What you are asked to do - Output all the data exactly.

[[ Data for the task open ]]

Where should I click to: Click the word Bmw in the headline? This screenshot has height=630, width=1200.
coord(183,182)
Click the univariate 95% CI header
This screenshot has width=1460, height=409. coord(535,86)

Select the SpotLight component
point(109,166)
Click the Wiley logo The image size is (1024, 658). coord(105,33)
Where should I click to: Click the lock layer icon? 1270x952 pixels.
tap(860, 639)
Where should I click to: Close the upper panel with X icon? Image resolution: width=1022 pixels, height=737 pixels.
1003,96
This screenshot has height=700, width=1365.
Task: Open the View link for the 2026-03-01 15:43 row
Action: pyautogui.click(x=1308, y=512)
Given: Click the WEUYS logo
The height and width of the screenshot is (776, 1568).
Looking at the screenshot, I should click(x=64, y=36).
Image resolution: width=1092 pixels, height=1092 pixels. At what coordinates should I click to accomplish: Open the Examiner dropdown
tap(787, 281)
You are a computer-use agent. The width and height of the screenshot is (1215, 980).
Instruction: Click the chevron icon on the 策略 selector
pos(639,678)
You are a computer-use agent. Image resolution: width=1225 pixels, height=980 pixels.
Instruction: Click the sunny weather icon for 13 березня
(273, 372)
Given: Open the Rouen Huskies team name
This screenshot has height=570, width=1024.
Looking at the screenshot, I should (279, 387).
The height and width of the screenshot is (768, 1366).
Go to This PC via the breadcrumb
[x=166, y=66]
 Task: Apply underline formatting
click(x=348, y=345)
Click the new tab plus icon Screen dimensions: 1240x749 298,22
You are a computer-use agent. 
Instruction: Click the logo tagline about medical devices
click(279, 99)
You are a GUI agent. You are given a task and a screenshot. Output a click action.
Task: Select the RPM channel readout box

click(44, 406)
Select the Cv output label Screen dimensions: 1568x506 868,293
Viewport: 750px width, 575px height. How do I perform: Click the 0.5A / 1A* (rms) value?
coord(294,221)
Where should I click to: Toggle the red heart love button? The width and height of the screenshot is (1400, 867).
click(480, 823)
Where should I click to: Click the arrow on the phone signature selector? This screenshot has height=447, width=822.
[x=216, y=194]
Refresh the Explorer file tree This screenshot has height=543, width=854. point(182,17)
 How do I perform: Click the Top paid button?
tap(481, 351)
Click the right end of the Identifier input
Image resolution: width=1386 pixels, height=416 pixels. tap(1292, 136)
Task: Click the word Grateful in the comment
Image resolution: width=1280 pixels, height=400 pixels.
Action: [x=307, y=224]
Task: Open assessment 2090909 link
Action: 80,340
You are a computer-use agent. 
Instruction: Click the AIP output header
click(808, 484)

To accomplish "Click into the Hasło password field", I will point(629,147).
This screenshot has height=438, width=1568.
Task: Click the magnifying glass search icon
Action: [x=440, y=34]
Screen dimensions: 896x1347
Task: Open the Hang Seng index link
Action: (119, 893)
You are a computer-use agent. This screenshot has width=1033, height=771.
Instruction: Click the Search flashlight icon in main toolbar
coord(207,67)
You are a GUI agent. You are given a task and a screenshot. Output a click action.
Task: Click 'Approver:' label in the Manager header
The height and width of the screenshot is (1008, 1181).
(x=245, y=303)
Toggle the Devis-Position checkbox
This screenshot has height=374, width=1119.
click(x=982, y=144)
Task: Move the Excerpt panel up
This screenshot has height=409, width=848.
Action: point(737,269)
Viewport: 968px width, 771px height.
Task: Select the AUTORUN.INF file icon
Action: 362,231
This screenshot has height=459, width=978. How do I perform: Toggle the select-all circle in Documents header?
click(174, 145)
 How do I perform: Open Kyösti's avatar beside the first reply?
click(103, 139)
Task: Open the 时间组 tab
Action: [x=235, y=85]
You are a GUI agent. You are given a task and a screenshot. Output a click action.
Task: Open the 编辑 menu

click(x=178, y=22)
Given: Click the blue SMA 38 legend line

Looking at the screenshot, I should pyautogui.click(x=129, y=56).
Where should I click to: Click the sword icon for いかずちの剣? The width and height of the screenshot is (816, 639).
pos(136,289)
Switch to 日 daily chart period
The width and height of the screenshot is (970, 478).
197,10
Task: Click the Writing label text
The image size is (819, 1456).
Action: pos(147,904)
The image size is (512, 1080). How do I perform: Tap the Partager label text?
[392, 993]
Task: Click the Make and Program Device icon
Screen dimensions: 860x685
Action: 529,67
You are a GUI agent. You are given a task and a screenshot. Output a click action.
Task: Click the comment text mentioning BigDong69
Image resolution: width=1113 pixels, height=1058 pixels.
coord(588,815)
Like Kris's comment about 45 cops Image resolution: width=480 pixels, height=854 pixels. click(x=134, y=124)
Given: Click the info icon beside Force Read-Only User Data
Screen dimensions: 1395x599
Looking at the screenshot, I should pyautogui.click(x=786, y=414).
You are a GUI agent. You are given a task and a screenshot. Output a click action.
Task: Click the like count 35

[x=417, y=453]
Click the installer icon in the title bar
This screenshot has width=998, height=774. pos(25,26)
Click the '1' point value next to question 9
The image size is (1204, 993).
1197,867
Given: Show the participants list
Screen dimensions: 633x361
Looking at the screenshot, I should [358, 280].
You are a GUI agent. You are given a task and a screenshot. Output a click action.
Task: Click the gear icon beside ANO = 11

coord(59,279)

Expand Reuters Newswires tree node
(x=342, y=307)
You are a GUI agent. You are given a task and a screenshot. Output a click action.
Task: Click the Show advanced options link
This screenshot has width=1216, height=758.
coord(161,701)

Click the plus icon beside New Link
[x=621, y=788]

[[ Data for the task closed ]]

Result below -
Where should I click to: Click the word Bmw in the headline? This screenshot has height=630, width=1200.
coord(183,182)
Click the univariate 95% CI header
This screenshot has width=1460, height=409. coord(535,86)

Select the SpotLight component
point(109,166)
Click the Wiley logo The image size is (1024, 658). coord(105,33)
Where should I click to: Click the lock layer icon? 1270x952 pixels.
tap(860, 639)
Where should I click to: Close the upper panel with X icon? Image resolution: width=1022 pixels, height=737 pixels.
1003,96
This screenshot has height=700, width=1365.
Task: Open the View link for the 2026-03-01 15:43 row
Action: pyautogui.click(x=1308, y=512)
Given: Click the WEUYS logo
The height and width of the screenshot is (776, 1568).
Looking at the screenshot, I should click(x=64, y=36).
Image resolution: width=1092 pixels, height=1092 pixels. At what coordinates should I click to accomplish: Open the Examiner dropdown
tap(787, 281)
You are a computer-use agent. The width and height of the screenshot is (1215, 980).
Instruction: Click the chevron icon on the 策略 selector
pos(639,678)
You are a computer-use agent. Image resolution: width=1225 pixels, height=980 pixels.
Instruction: Click the sunny weather icon for 13 березня
(273, 372)
Given: Open the Rouen Huskies team name
This screenshot has height=570, width=1024.
Looking at the screenshot, I should (279, 387).
The height and width of the screenshot is (768, 1366).
Go to This PC via the breadcrumb
[x=166, y=66]
 Task: Apply underline formatting
click(x=348, y=345)
Click the new tab plus icon Screen dimensions: 1240x749 298,22
You are a computer-use agent. 
Instruction: Click the logo tagline about medical devices
click(279, 99)
You are a GUI agent. You are given a task and a screenshot. Output a click action.
Task: Select the RPM channel readout box

click(44, 406)
Select the Cv output label Screen dimensions: 1568x506 868,293
Viewport: 750px width, 575px height. How do I perform: Click the 0.5A / 1A* (rms) value?
coord(294,221)
Where should I click to: Toggle the red heart love button? The width and height of the screenshot is (1400, 867).
click(480, 823)
Where should I click to: Click the arrow on the phone signature selector? This screenshot has height=447, width=822.
[x=216, y=194]
Refresh the Explorer file tree This screenshot has height=543, width=854. point(182,17)
 How do I perform: Click the Top paid button?
tap(481, 351)
Click the right end of the Identifier input
Image resolution: width=1386 pixels, height=416 pixels. tap(1292, 136)
Task: Click the word Grateful in the comment
Image resolution: width=1280 pixels, height=400 pixels.
Action: [x=307, y=224]
Task: Open assessment 2090909 link
Action: 80,340
You are a computer-use agent. 
Instruction: Click the AIP output header
click(808, 484)

To accomplish "Click into the Hasło password field", I will point(629,147).
This screenshot has height=438, width=1568.
Task: Click the magnifying glass search icon
Action: [x=440, y=34]
Screen dimensions: 896x1347
Task: Open the Hang Seng index link
Action: (119, 893)
You are a computer-use agent. This screenshot has width=1033, height=771.
Instruction: Click the Search flashlight icon in main toolbar
coord(207,67)
You are a GUI agent. You are given a task and a screenshot. Output a click action.
Task: Click 'Approver:' label in the Manager header
The height and width of the screenshot is (1008, 1181).
(x=245, y=303)
Toggle the Devis-Position checkbox
This screenshot has height=374, width=1119.
click(x=982, y=144)
Task: Move the Excerpt panel up
This screenshot has height=409, width=848.
Action: point(737,269)
Viewport: 968px width, 771px height.
Task: Select the AUTORUN.INF file icon
Action: 362,231
This screenshot has height=459, width=978. How do I perform: Toggle the select-all circle in Documents header?
click(174, 145)
 How do I perform: Open Kyösti's avatar beside the first reply?
click(103, 139)
Task: Open the 时间组 tab
Action: [x=235, y=85]
You are a GUI agent. You are given a task and a screenshot. Output a click action.
Task: Open the 编辑 menu

click(x=178, y=22)
Given: Click the blue SMA 38 legend line

Looking at the screenshot, I should pyautogui.click(x=129, y=56).
Where should I click to: Click the sword icon for いかずちの剣? The width and height of the screenshot is (816, 639).
pos(136,289)
Switch to 日 daily chart period
The width and height of the screenshot is (970, 478).
197,10
Task: Click the Writing label text
The image size is (819, 1456).
Action: pos(147,904)
The image size is (512, 1080). How do I perform: Tap the Partager label text?
[392, 993]
Task: Click the Make and Program Device icon
Screen dimensions: 860x685
Action: 529,67
You are a GUI agent. You are given a task and a screenshot. Output a click action.
Task: Click the comment text mentioning BigDong69
Image resolution: width=1113 pixels, height=1058 pixels.
coord(588,815)
Like Kris's comment about 45 cops Image resolution: width=480 pixels, height=854 pixels. click(x=134, y=124)
Given: Click the info icon beside Force Read-Only User Data
Screen dimensions: 1395x599
Looking at the screenshot, I should pyautogui.click(x=786, y=414).
You are a GUI agent. You are given a task and a screenshot. Output a click action.
Task: Click the like count 35

[x=417, y=453]
Click the installer icon in the title bar
This screenshot has width=998, height=774. pos(25,26)
Click the '1' point value next to question 9
The image size is (1204, 993).
1197,867
Given: Show the participants list
Screen dimensions: 633x361
Looking at the screenshot, I should [358, 280].
You are a GUI agent. You are given a task and a screenshot. Output a click action.
Task: Click the gear icon beside ANO = 11

coord(59,279)

Expand Reuters Newswires tree node
(x=342, y=307)
You are a GUI agent. You are given a task and a screenshot. Output a click action.
Task: Click the Show advanced options link
This screenshot has width=1216, height=758.
coord(161,701)

Click the plus icon beside New Link
[x=621, y=788]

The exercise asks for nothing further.